Física de partículas

Diagrama de Feynman de una desintegración beta, proceso mediante el cual un neutrón puede convertirse en protón. En la figura, uno de los tres quarks del neutrón de la izquierda (quark d en azul) emite una partícula W-, pasando a ser un quark (u); la partícula emitida (W-) se desintegra en un antineutrino y un electrón.

La física de partículas es la rama de la física que estudia los componentes elementales de la materia y las interacciones entre ellos.[2]

En la actualidad, las partículas elementales se clasifican siguiendo el llamado modelo estándar en dos grandes grupos: bosones y fermiones. Los bosones tienen espín entero (0, 1 o 2) y son las partículas que interactúan con la materia, mientras que los fermiones tienen espín semientero (1/2 o 3/2) y son las partículas constituyentes de la materia. En el modelo estándar se explica cómo las interacciones fundamentales en forma de partículas (bosones) interactúan con las partículas de materia (fermiones). Así, el electromagnetismo tiene su partícula llamada fotón, la interacción nuclear fuerte tiene al gluón, la interacción nuclear débil a los bosones W y Z y la gravedad a una partícula hipotética llamada gravitón. Entre los fermiones hay más variedad; se encuentran dos tipos: los leptones y los quarks. En conjunto, el modelo estándar contiene 24 partículas fundamentales que constituyen la materia (12 pares de partículas y sus correspondientes anti-partículas) junto con tres familias de bosones de gauge responsables de transportar las interacciones.[3]

Los principales centros de estudio sobre partículas son el Laboratorio Nacional Fermi o Fermilab, en Estados Unidos y el Centro Europeo para la Investigación Nuclear o CERN, en la frontera entre Suiza y Francia.
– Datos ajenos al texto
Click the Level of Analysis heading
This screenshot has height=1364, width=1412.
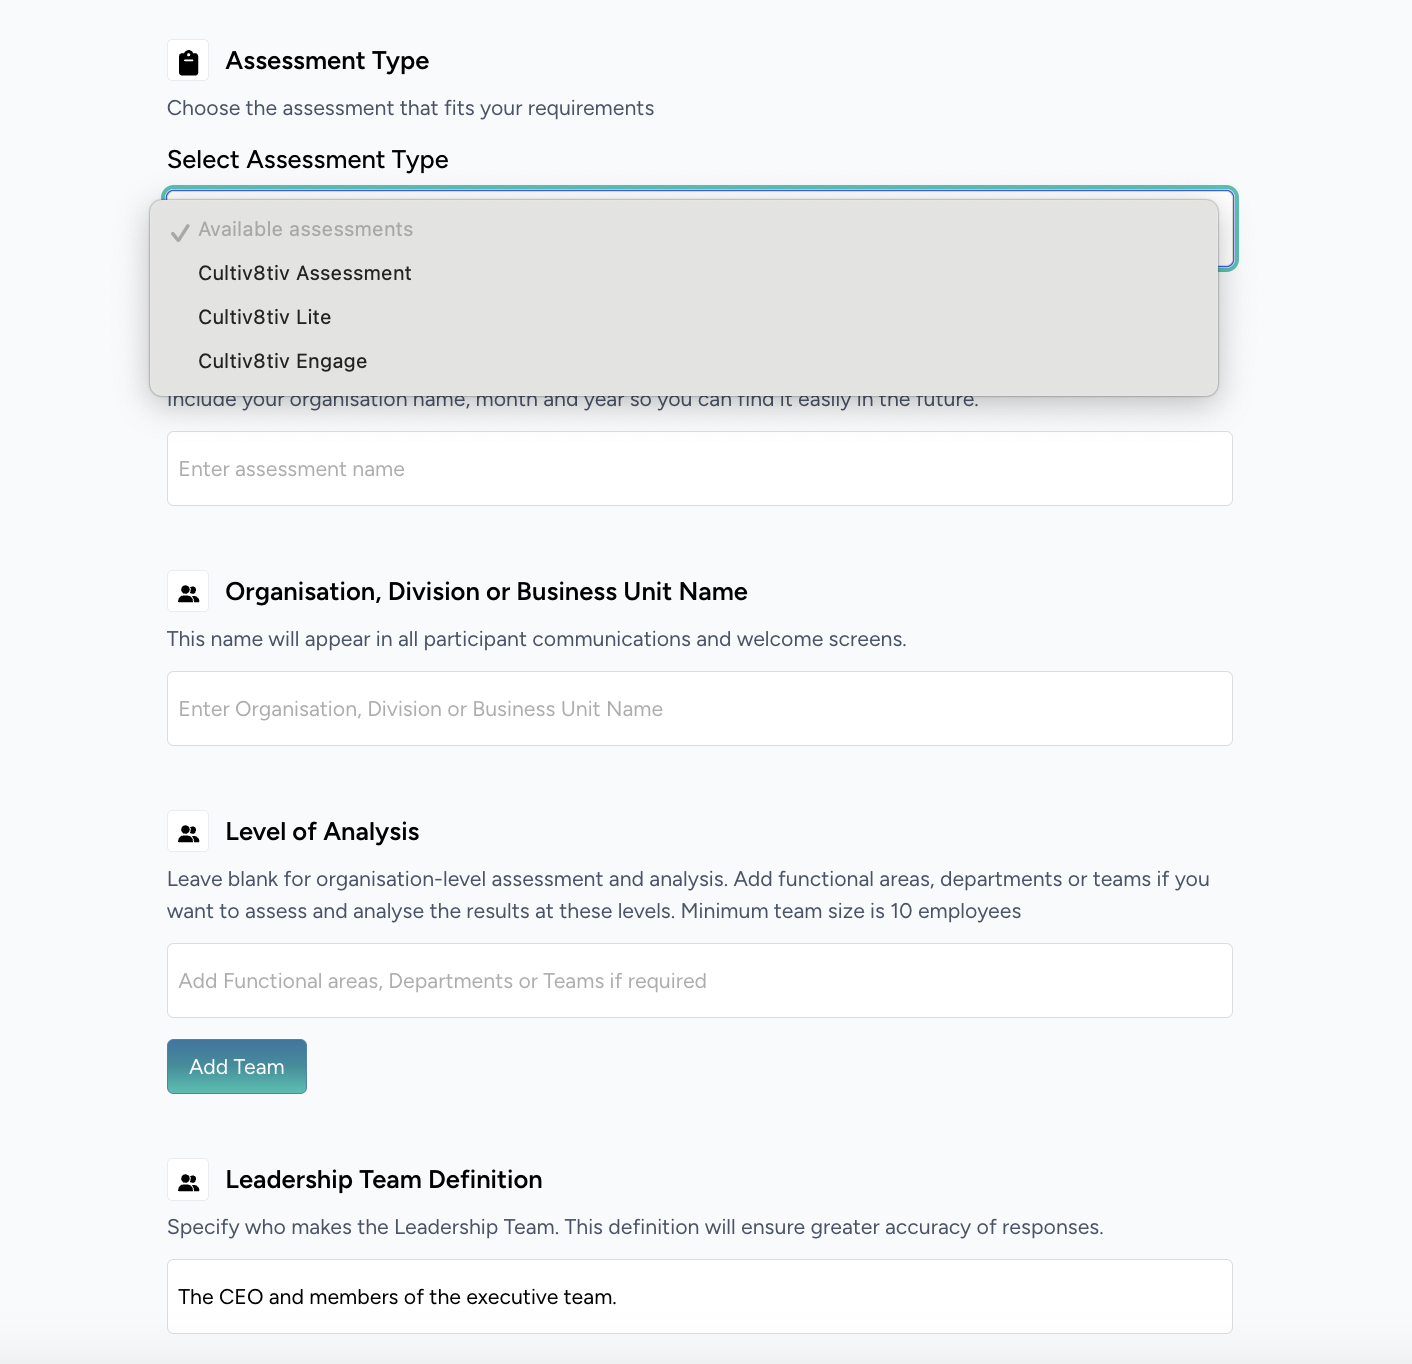point(322,832)
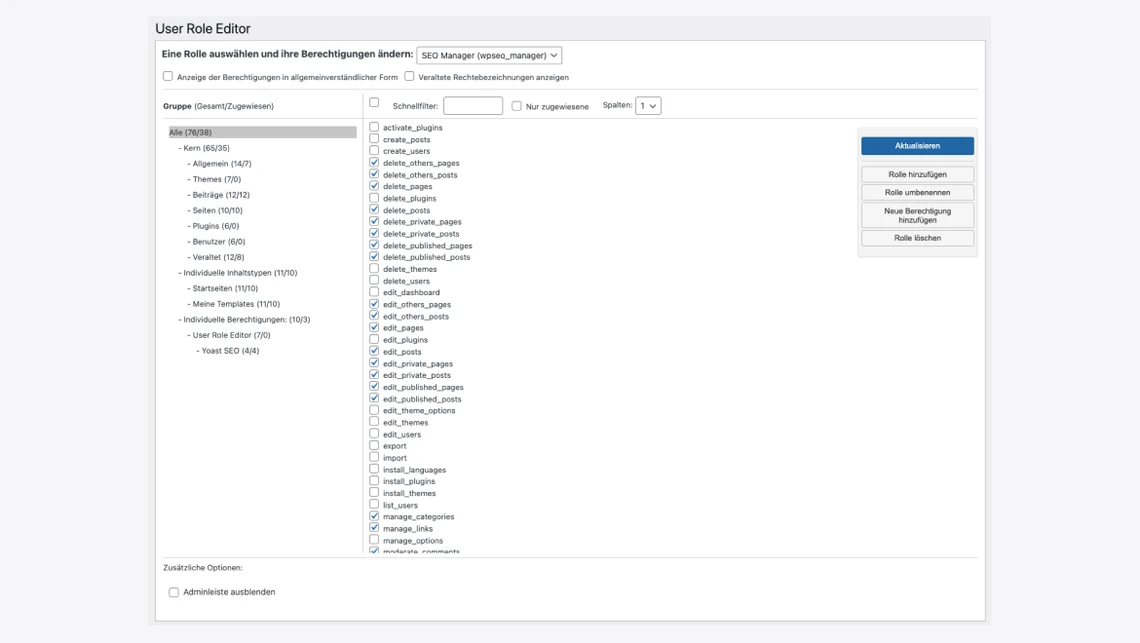Toggle Veraltete Rechtebezeichnungen anzeigen checkbox
The height and width of the screenshot is (643, 1140).
point(409,76)
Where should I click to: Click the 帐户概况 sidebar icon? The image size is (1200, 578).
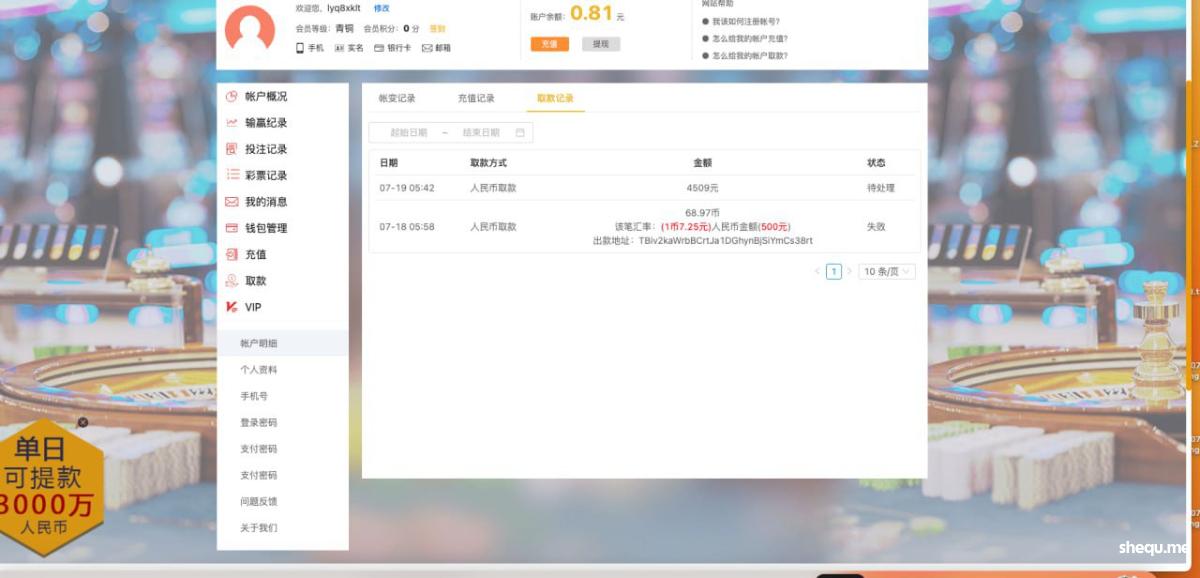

En estos laboratorios lo que se logra es obtener energías similares a las que se cree que existieron en el Big Bang y así se intenta tener cada vez más pruebas del origen del universo.[4]

Historia

Primera observación de un neutrino, tras incidir sobre un protón, en una cámara de burbujas.

El ser humano, desde la antigüedad, ha imaginado que el Universo en el que habita está compuesto de varios elementos; por ejemplo, Empédocles en el siglo V antes de nuestra era postuló que todo lo existente se podría obtener de la mezcla de agua, tierra, fuego y aire.[5]​ Podríamos mencionar a Demócrito como el primero en indicar la existencia de átomos, como una especie de elementos indivisibles.

Los avances científicos de principios del siglo XX por parte de Max Planck, Albert Einstein, Niels Bohr y otros dieron lugar al nacimiento de la mecánica cuántica. El efecto fotoeléctrico mostraba la naturaleza cuántica de la luz para explicar su interacción con la materia, denominándose fotón al «cuanto» de luz. Actualmente se conocen otras tres partículas que interactúan con la materia, llamadas bosones. Para explicar la estructura de la materia aparecieron diferentes modelos atómicos, siendo, hacia 1930, los electrones, protones y neutrones los constituyentes básicos de la materia. Hacia 1960, gracias a Murray Gell-Mann, se predicen constituyentes más elementales para los protones y neutrones, los quarks, por lo que los elementos básicos constituyentes de la materia se convierten en quarks, electrones y neutrinos.